Win32 での D
このページは、Windows上でのDの実装に関して述べています。 当然ながら、 Windows特有のDの機能は他のプラットフォームでは使用できません。
Cの:
#include <windows.h>
の代わりに、Dでは:
import std.c.windows.windows;
があります。
呼び出し規約
Cでは、Windows APIの呼び出し規約は __stdcall です。 Dでは単純に:
extern (Windows) { /* ... 関数宣言 ... */ }
リンク属性Windowsによって、呼び出し規約と名前のmanglingの両方が、 Windowsと互換性のあるものになります。
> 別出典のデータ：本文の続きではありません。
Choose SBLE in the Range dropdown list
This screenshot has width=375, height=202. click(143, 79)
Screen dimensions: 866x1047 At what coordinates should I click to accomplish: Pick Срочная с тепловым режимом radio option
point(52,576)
Cで__declspec(dllimport)や__declspec(dllexport)と書いていたものについては、 export属性を使ってください:
export void func(int foo);
関数本体がなければ、importされます。 関数本体があれば、exportされます。
Windows 実行ファイル
Windows GUI アプリケーションを D で書くことができます。 サンプルは \dmd\samples\d\winsamp.d などに幾つかあります。
次が必要です:
- エントリポイントとして、main 関数ではなく WinMain 関数が必要です。
- WinMain は次の通りです:
import std.c.windows.windows; extern (C) void gc_init(); extern (C) void gc_term(); extern (C) void _minit(); extern (C) void _moduleCtor(); extern (C) void _moduleDtor(); extern (C) void _moduleUnitTests(); extern (Windows) int WinMain(HINSTANCE hInstance, HINSTANCE hPrevInstance, LPSTR lpCmdLine, int nCmdShow) { int result; gc_init(); // ガベージコレクタ初期化 _minit(); // モジュールコンストラクタテーブル初期化 try { _moduleCtor(); // モジュールコンストラクタ呼び出し _moduleUnitTests(); // 単体テスト実行 (オプション) result = myWinMain(hInstance, hPrevInstance, lpCmdLine, nCmdShow); _moduleDtor(); // モジュールデストラクタ呼び出し } catch (Object o) // キャッチされていない例外を全てキャッチ { MessageBoxA(null, cast(char *)o.toString(), "Error", MB_OK | MB_ICONEXCLAMATION); result = 0; // 失敗 } gc_term(); // ファイナライザの実行、ガベージコレクタ終了 return result; } int myWinMain(HINSTANCE hInstance, HINSTANCE hPrevInstance, LPSTR lpCmdLine, int nCmdShow) { /* ... ユーザーコードをここに挿入 ... */ }
myWinMain() 関数が、ユーザのコードを書くところです。 WinMain 関数の残りは全て、Dの実行時システムの初期化と終了の 決まり文句です。 - 最低次の2行を含んだ、
.def
(モジュール定義)
ファイル:
EXETYPE NT SUBSYSTEM WINDOWS
これがないと、Win32は、アプリケーションの実行時に 常にコンソールウインドウを開こうとします。 - WinMain() の存在はコンパイラが認識し、 __acrtused と phobos.lib ランタイムライブラリへの参照を自動的に追加します。